Premier souci : par ce montage somme toute très imprécis, une personne qui ne serait pas inscrite ou qui se serait désabonnée pourrait recevoir l’actualité de la République. Deuxième souci : le terme donné personnelles concerne beaucoup d’éléments. La Présidence pourrait donc avoir, d’après ce terme générique, aux noms, prénoms, adresse, numéro de téléphone, email, données bancaires, login et mots de passe des utilisateurs. En clair, tout ce qui permet l’identification de l’utilisateur.  

Par ailleurs, le site de la boutique de l’Elysée ne précise pas combien de temps seraient conservées ces données. Le RGPD autorise l’absence de cette précision. Néanmoins, il faut que les critères définissant cette durée de détention soit indiquée, de même qu’elle soit en rapport avec un but légitime. But qui n’est jamais exprimé. 

Enfin, les utilisateurs vont devoir se montrer vigilant quant à la transmission de leurs données. Le RGPD indique que le DPO doit être indépendant. Sauf qu’en y regardant de plus près, l’adresse mail du DPO correspond à une adresse utilisée par le responsable de traitement. Or, il devrait y avoir une indépendance totale.  

En outre, la société qui utilise ce mail le communique aussi aux autres sociétés avec lesquelles elle collabore. On peut facilement imaginer que les données collectées puissent arriver entre les mains d’autres entreprises, qui n’auraient aucun lien avec la boutique de l’Elysée. 

La Cnil mène l’enquête !

Joint par nos services, la Cnil a immédiatement répondu à nos questions. Cette dernière confirme bien qu’une plainte a été déposée et qu’elle porte sur les griefs mentionnés ci-dessus. Par ailleurs, la structure nous informe qu’une enquête est en cours. Mais elle n’a pas souhaité nous communiquer une date de fin d’instruction. Elle précise juste que « les délais de traitement varient de manière très significative en fonction de la complexité de la plainte. » Au vu de la complexité de cette dernière, il se pourrait qu’elle dure quelques temps. 
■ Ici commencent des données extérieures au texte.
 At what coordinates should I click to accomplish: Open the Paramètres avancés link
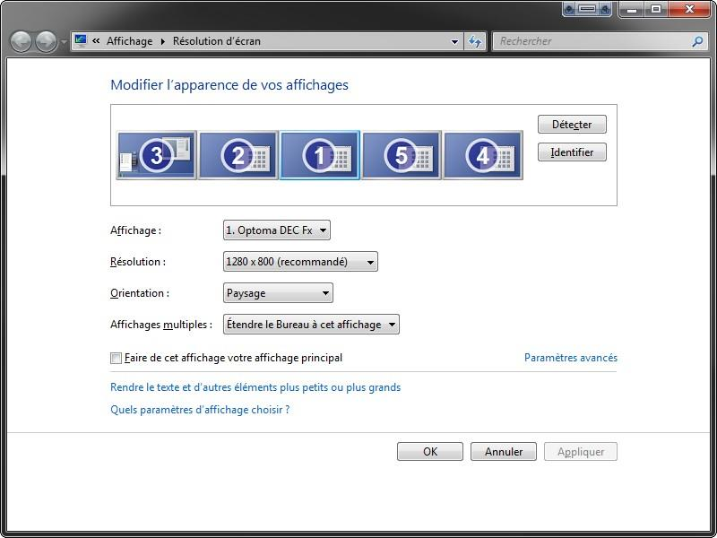[570, 358]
Pour autant, impossible de savoir si la Cnil dispose déjà d’éléments qui incrimineraient la boutique de l’Elysée. « La Cnil ne communique pas sur l’instruction des plaintes en cours ». Si l’enquête montre qu’effectivement l’Elysée a manqué à ses obligations, la Cnil dispose de tout un arsenal de sanctions. 

Lorsque des manquements au RGPD ou à la loi sont portés à sa connaissance, la formation restreinte de la CNIL peut : 

  • Prononcer un rappel à l’ordre ;
  • Enjoindre de mettre le traitement en conformité, y compris sous astreinte ;
  • Limiter temporairement ou définitivement un traitement ;
  • Suspendre les flux de données ;
  • Ordonner de satisfaire aux demandes d’exercice des droits des personnes, y compris sous astreinte ;
  • Prononcer une amende administrative.

Avec le RGPD (règlement général sur la protection des données), le montant des sanctions pécuniaires peut s’élever jusqu’à 20 millions d’euros ou dans le cas d’une entreprise jusqu’à 4 % du chiffre d’affaires annuel mondial. Ces sanctions peuvent être rendues publiques. 

Commission nationale de l’informatique et des libertés 

 

En 2016, la Cnil avait enregistré 7 703 plaintes. Le record date de 2015 avec 7 900 plaintes. Gageons que celle-ci ne tombe pas dans les oubliettes.